Toward the end of March, Covered California issued a forecasted increase of “4 to 40” percent for January 1, 2021, health insurance premiums on their platform due to expected COVID-19-related claims alone. The alarms were sounded.
Yet, as you may have seen in recent headlines, medical loss ratios (MLR) at some of the publicly-traded health insurers such as United Healthcare (UHC) and Aetna are coming in at around 70 percent for the second quarter of 2020. For comparison, in 2019, UHC reported an MLR of 83 percent while Aetna reported at 85 percent.
This year’s decreases in medical loss ratios have been widely attributed to patients staying home instead of seeking care—either due to fear of going out, or because their provider’s office was closed. And many of the appointments that have taken place since March have been virtual visits via telephone or video, a cost-effective trend we are hopeful will continue post-Covid due to some relaxation in reimbursement requirements (such as California’s AB 744).
Additionally, predating COVID, another market force is at work in the pharmaceutical sector. Drugs at the retail point of sale have stagnated over the past couple of years—as opposed to their usual dramatic increase—according to the Bureau of Labor Statistics CPI for prescription drugs.
And there are reasons to believe the retail cost of most drugs will hold steady, with new online pharmacies like Ro, new generic manufacturers like Civica, and better-aligned relationships between health carrier and PBM (e.g. Anthem rolling out Ingenio, Aetna being acquired by CVS-Caremark, and Cigna acquiring Express Scripts).
In private conversations, health insurers warn that much of the reduction in health claims is simply deferred—as opposed to foregone—care.
The thinking goes that when a patient skips their physical, or an important treatment, this doesn’t really reduce costs, but simply defers—and even exacerbates—costs in the longrun, as that tumor wasn’t located in time, or that diabetes wasn’t kept in check, leading to expensive care and/or worse health outcomes over the coming years.

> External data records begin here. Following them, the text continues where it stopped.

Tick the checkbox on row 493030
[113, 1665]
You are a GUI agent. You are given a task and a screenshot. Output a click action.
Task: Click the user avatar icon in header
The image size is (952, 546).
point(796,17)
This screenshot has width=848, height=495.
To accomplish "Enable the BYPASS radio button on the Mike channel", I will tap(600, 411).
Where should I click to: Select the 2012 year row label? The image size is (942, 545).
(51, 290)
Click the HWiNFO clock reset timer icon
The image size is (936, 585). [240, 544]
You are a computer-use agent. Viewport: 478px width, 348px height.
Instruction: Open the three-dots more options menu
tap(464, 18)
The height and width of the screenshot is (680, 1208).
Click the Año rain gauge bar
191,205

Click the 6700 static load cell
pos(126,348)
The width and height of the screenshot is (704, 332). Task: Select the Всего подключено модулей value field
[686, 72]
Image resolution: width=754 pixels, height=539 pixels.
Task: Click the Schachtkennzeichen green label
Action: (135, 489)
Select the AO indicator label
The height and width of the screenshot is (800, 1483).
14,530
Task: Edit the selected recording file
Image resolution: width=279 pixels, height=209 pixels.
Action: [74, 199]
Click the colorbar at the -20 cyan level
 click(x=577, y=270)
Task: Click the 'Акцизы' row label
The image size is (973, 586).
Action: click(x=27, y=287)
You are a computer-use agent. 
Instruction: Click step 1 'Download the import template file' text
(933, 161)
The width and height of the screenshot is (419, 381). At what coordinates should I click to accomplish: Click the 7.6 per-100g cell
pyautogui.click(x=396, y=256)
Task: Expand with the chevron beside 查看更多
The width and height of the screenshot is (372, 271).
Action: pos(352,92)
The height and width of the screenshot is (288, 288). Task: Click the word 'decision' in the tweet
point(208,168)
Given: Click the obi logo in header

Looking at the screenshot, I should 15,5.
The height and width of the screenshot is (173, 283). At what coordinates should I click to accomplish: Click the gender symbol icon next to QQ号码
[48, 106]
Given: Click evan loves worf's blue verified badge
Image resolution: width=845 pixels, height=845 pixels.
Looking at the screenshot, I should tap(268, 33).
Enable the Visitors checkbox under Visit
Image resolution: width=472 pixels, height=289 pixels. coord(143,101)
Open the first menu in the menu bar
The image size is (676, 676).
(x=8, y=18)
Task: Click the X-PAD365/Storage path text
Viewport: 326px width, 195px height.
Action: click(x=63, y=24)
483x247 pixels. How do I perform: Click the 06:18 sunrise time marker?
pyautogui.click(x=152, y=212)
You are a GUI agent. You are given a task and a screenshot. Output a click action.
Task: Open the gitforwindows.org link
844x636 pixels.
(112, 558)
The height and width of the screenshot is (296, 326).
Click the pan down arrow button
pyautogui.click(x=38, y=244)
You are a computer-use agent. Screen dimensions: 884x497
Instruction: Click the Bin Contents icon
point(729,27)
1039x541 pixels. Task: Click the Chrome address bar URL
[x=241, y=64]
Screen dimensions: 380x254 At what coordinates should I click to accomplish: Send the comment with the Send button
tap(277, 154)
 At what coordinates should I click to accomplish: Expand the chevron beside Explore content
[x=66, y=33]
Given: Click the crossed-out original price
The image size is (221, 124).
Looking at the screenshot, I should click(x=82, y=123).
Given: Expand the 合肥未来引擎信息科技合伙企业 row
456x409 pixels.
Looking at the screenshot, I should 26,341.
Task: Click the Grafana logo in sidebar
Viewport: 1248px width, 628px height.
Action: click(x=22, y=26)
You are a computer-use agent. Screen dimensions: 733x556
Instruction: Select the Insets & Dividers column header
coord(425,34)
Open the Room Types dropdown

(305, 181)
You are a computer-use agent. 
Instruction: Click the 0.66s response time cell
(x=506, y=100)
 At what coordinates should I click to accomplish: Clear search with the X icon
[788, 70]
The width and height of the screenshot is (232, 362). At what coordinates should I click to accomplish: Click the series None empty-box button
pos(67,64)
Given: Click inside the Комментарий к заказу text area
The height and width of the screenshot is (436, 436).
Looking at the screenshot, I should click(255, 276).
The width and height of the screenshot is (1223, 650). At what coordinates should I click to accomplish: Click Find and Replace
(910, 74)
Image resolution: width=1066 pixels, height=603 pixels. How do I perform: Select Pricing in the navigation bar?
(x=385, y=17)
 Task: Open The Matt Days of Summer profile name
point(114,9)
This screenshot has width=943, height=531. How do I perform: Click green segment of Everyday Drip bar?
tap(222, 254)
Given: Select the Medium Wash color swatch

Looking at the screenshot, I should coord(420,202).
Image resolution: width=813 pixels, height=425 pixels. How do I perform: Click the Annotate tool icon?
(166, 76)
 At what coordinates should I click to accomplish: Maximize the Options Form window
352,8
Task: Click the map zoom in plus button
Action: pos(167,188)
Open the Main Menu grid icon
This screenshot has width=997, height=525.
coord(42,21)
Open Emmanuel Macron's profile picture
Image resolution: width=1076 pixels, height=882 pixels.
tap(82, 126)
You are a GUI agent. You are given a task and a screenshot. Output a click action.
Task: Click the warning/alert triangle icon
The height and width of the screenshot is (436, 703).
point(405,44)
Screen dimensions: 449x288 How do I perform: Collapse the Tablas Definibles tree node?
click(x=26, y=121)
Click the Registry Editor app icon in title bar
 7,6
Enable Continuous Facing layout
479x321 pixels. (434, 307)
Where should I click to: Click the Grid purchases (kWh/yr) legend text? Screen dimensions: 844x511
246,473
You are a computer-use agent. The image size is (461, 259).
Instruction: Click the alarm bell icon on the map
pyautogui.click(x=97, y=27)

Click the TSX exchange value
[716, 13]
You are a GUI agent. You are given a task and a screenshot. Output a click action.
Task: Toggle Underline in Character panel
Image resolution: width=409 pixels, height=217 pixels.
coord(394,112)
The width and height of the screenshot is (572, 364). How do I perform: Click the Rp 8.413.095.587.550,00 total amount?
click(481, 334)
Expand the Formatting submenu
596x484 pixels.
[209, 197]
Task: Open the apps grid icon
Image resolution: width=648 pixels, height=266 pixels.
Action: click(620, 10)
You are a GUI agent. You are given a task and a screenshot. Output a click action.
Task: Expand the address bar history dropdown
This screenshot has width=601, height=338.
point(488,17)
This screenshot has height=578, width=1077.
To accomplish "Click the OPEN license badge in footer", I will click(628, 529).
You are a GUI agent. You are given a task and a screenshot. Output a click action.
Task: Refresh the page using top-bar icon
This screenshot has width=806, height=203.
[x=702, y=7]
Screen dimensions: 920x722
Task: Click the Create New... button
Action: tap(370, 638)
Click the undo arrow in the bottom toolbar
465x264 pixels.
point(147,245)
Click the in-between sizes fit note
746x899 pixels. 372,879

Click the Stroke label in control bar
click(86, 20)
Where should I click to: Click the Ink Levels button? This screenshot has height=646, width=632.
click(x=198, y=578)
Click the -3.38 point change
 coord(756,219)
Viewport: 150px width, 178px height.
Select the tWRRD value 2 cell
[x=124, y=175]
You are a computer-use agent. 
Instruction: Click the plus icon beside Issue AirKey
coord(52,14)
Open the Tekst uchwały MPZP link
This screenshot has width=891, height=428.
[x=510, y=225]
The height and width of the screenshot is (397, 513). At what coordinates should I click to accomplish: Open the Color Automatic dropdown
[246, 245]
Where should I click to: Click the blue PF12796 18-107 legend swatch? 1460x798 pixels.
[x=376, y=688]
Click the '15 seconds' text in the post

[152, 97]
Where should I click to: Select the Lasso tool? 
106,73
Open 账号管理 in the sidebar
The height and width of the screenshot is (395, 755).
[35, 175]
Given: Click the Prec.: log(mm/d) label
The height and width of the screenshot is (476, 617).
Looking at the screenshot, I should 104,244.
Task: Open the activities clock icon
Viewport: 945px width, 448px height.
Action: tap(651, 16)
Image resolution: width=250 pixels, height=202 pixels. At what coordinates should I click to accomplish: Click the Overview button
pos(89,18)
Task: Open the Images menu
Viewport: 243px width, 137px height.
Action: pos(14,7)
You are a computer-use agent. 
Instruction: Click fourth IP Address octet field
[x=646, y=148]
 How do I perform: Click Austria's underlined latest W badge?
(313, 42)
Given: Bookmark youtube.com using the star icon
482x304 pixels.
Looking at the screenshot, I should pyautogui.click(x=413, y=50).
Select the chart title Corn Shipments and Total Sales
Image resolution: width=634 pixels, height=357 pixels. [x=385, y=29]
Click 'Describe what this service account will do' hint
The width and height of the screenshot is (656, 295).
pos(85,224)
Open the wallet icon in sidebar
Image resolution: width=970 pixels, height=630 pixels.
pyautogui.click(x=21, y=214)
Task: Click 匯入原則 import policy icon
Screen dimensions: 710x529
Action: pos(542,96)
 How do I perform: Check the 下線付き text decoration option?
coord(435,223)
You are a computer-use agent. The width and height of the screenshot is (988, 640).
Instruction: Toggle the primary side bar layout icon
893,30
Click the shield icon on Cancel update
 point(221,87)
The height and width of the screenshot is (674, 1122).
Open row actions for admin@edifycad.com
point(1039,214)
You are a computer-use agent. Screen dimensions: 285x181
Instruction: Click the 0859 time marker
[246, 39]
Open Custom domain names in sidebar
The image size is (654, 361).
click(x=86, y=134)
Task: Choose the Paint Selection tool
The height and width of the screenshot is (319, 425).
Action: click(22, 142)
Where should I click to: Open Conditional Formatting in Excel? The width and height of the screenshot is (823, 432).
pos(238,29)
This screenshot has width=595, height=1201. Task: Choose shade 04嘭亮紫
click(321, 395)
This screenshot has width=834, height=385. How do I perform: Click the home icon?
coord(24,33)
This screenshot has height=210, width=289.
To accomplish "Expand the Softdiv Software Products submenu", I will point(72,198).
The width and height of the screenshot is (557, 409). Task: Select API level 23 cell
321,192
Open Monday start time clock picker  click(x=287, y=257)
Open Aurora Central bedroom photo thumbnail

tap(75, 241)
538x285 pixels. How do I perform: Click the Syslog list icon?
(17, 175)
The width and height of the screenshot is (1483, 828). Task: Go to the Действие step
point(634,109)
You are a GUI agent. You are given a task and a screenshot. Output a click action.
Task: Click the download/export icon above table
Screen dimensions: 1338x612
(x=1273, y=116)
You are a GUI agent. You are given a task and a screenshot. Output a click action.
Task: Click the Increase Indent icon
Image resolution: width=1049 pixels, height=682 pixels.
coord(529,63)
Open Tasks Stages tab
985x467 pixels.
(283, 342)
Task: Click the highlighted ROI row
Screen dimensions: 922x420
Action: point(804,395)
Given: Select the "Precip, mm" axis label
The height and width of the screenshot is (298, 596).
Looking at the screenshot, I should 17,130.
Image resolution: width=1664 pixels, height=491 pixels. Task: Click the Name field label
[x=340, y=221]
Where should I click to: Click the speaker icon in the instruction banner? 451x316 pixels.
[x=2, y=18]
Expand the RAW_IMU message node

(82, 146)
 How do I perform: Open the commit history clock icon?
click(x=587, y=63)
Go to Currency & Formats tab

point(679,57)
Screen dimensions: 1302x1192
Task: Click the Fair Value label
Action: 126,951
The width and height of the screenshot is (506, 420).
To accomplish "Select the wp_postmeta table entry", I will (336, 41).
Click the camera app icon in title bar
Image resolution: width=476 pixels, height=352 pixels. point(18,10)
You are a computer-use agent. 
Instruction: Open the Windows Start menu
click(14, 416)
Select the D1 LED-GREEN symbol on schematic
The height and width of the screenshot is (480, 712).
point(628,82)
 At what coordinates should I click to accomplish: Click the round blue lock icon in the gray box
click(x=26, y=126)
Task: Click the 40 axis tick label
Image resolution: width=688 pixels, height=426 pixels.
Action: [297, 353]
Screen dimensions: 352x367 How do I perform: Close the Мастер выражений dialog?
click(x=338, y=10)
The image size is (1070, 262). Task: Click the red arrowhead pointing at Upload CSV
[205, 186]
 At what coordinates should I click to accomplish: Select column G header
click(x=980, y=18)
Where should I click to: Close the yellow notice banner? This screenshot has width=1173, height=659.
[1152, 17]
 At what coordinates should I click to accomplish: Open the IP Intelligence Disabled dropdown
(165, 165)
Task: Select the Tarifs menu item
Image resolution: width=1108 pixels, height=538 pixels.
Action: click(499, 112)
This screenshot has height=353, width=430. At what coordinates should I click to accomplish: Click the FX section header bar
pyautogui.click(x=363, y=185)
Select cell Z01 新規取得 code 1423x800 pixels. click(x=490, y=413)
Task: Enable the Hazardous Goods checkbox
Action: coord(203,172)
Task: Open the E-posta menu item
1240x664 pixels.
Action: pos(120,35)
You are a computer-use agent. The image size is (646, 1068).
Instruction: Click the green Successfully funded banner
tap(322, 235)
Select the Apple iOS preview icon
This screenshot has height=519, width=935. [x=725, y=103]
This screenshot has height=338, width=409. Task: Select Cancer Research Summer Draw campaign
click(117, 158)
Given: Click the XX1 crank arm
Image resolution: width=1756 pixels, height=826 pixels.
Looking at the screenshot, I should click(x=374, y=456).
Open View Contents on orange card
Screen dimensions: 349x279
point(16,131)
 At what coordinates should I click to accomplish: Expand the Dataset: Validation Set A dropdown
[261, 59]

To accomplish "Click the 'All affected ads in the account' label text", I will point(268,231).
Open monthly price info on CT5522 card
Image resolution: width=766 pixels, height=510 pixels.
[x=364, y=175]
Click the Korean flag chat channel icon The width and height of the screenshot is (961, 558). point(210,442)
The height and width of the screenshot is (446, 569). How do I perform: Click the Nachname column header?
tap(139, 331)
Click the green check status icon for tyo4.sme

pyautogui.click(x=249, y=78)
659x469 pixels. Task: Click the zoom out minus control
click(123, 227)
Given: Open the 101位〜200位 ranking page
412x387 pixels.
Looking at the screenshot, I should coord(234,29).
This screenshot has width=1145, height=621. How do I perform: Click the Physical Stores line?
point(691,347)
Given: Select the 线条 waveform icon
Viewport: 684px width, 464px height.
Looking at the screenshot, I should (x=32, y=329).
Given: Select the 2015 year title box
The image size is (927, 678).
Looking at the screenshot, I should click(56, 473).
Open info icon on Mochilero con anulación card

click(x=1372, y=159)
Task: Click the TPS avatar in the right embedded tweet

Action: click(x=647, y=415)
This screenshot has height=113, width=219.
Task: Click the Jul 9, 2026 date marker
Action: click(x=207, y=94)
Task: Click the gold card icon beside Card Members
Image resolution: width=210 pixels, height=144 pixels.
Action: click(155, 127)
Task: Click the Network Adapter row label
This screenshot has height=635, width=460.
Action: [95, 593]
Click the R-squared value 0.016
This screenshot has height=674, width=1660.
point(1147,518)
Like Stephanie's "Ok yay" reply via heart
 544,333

While these are real longterm possibilities, I’m happy to report that what we’re generally seeing in health insurance renewals for the fourth quarter 2020—and the limited data we have so far for first quarter 2021—have been very tame.
Additionally, some medical (and dental) carriers such as Anthem and UHC have already issued substantial rebates to policyholders, one-time payments ranging from 5 to 20 percent of a single month’s premium.
Moreover, we’re expecting historic MLR Rebates this year. Not sure what an ACA MLR rebate is, or how to handle one? See here. Some carriers are sitting on so much excess cash they are choosing to make these MLR distributions early; Anthem for one will have completed their rebates by the end of August, at least a full month ahead of the required timetable.
So while we can’t know what the longterm looks like in healthcare costs, for now there seems to be some glimmers of hope.